- **What you are asked to do**
Duplicate the lines from the start of the dataset excerpt through the line containing "point(1197,88)", including both of those lines.

- **Dataset excerpt**
○ ○ ○ ○ ○ ○ ○

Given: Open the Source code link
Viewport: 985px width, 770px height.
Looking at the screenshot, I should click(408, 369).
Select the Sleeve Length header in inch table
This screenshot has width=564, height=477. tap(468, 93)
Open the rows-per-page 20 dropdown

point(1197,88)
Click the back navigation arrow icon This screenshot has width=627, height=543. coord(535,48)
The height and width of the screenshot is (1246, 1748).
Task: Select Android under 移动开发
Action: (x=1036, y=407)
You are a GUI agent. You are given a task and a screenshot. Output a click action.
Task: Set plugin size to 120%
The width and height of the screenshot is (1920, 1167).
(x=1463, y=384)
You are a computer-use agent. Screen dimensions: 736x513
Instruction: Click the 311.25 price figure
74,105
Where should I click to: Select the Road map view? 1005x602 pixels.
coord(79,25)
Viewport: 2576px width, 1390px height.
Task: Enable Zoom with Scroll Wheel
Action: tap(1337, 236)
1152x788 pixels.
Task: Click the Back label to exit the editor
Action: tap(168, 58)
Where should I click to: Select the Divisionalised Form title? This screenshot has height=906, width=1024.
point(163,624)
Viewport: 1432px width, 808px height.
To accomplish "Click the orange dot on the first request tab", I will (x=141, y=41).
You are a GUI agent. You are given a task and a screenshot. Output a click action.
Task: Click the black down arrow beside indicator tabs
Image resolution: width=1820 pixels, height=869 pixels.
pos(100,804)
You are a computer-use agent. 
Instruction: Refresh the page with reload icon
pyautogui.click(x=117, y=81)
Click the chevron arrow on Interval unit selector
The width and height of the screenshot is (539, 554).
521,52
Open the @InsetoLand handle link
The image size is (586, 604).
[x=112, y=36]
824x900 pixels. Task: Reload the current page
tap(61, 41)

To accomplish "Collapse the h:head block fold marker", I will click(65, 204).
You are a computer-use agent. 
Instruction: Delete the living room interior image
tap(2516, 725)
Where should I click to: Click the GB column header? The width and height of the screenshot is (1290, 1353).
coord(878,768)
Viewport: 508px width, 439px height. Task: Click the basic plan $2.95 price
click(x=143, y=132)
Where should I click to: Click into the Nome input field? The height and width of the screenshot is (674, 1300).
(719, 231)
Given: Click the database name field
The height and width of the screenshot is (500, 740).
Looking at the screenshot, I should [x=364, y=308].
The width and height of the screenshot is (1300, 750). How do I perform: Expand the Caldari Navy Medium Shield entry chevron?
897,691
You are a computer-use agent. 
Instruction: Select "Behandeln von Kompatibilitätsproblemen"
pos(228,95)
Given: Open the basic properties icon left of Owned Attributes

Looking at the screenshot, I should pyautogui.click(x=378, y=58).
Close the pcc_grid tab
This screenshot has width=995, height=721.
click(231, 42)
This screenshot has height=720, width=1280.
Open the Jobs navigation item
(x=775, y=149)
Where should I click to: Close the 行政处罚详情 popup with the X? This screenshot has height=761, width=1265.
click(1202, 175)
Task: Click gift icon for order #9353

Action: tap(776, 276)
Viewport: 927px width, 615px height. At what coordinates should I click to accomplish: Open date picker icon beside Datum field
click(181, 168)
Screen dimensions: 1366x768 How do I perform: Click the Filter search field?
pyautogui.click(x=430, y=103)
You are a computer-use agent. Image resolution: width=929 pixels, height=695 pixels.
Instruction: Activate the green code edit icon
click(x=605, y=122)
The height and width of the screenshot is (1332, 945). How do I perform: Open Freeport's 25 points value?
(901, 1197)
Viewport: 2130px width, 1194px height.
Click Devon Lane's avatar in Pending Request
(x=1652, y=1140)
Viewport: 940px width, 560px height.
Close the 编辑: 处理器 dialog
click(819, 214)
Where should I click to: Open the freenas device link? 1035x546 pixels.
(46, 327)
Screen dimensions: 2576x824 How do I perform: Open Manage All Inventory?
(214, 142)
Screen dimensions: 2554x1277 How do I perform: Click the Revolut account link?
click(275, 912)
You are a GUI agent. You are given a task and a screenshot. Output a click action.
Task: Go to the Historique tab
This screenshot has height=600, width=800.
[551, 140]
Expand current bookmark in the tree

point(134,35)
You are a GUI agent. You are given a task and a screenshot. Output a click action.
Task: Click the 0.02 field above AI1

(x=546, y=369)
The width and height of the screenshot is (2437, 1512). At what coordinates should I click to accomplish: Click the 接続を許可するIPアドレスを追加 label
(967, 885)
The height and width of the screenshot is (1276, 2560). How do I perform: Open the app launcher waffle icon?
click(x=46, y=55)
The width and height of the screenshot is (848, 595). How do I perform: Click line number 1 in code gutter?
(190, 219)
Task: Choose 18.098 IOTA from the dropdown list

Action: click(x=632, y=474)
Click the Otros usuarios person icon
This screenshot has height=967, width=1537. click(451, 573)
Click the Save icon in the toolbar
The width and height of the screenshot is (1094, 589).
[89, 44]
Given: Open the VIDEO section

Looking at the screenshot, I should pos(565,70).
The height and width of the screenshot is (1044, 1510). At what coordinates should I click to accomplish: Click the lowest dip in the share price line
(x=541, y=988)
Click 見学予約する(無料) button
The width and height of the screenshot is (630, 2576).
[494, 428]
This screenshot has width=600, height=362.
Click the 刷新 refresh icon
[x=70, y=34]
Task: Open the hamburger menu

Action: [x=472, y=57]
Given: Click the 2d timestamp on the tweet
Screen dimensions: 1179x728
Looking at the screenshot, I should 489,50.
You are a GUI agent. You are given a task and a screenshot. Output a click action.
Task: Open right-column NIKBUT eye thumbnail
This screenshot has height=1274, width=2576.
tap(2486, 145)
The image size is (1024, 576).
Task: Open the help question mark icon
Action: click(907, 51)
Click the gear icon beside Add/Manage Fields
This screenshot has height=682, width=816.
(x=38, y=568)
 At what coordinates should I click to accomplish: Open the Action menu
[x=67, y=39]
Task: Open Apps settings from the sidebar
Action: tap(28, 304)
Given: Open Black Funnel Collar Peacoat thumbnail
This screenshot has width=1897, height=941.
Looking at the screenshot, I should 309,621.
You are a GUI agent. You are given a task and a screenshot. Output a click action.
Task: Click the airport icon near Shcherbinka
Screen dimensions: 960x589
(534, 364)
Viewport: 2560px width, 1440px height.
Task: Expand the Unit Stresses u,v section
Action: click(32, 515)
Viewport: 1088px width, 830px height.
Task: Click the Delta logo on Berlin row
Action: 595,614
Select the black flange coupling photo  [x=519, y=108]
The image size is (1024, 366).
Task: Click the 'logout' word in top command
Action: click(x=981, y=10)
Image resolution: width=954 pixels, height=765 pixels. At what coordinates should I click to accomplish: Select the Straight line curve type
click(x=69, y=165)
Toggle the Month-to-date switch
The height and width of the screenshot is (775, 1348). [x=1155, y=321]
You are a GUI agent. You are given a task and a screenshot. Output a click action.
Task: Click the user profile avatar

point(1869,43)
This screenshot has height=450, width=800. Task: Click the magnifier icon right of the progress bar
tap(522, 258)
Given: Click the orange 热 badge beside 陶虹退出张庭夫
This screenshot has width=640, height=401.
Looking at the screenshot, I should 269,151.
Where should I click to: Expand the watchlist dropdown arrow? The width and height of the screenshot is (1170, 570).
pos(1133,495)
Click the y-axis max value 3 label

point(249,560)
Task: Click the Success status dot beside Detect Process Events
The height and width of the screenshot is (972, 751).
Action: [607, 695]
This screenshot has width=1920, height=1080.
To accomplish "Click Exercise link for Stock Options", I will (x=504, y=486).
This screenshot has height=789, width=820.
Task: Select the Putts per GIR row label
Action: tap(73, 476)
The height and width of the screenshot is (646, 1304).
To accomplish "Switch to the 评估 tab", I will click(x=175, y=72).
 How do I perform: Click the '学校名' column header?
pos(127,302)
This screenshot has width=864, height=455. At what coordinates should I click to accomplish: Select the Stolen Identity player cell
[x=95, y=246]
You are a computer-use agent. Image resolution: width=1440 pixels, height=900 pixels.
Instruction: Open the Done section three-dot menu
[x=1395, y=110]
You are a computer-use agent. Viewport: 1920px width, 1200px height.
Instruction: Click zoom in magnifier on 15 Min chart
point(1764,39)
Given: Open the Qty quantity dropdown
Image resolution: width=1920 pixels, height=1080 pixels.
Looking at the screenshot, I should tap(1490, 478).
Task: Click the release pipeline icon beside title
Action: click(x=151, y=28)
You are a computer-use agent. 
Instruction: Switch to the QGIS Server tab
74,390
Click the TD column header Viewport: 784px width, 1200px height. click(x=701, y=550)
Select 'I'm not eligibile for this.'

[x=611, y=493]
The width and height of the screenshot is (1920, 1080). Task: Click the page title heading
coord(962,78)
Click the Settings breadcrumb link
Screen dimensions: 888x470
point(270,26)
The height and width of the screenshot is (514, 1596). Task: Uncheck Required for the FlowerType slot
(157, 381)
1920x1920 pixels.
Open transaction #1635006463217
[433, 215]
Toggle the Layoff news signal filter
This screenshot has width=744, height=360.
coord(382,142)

○ ○ ○ ○ ○ ○ ○

- **Complete response**
Given: Open the Source code link
Viewport: 985px width, 770px height.
Looking at the screenshot, I should click(408, 369).
Select the Sleeve Length header in inch table
This screenshot has width=564, height=477. tap(468, 93)
Open the rows-per-page 20 dropdown

point(1197,88)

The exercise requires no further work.